Work teams of all types are being empowered to perform tasks that previously were employees’ responsibility. As organizations move toward more highly empowered work teams, the organizations that invest resources to train teams can increase both team and organizational effectiveness. Management often rushes to form work teams without considering how the behaviors needed for effective team work differ from those needed for effective individual contributions. Team members may receive little or no training to ensure that they can perform the required tasks and achieve the goals set.
Communication Issues in Situations 1. Not informing other departments of status and updated schedules. Improving communication in organization involves more accurate encoding, transmitting, decoding and updating at the interdepartmental level. People can overcome barriers to effective communication. They must first be aware that barriers exist and can cause serious organizational problems. Then they must be willing to invest the effort and time necessary to overcome the barriers. When departments do not communicate or update the status of information, then, there will be confusion in the process.

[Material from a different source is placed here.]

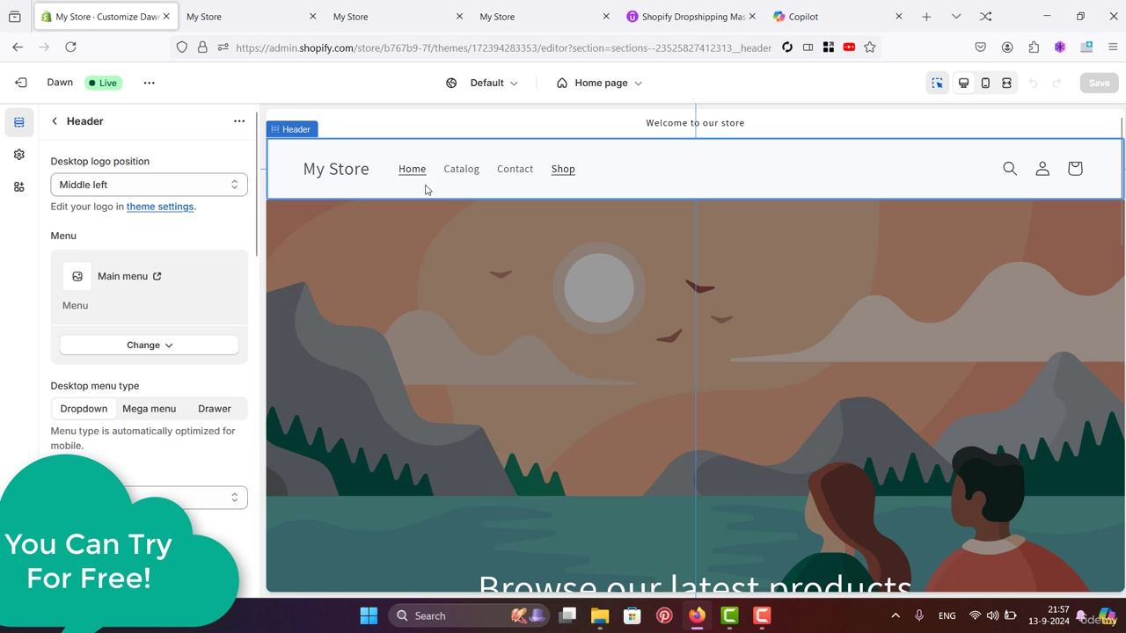The height and width of the screenshot is (633, 1126).
Task: Open the cart icon in store preview
Action: point(1075,169)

To avoid this, employees must be able to follow up to determine whether important messages have been understood. Feedback doesn’t have to be verbal; in fact, actions often speak louder than words. The sales manager who describes desired changes in the monthly sales planning report receives feedback from the report itself when it is turned in. If it contains the proper changes, the manager knows the message was received and understood. Managers who tell everyone to see the big picture often create a serious communication overload.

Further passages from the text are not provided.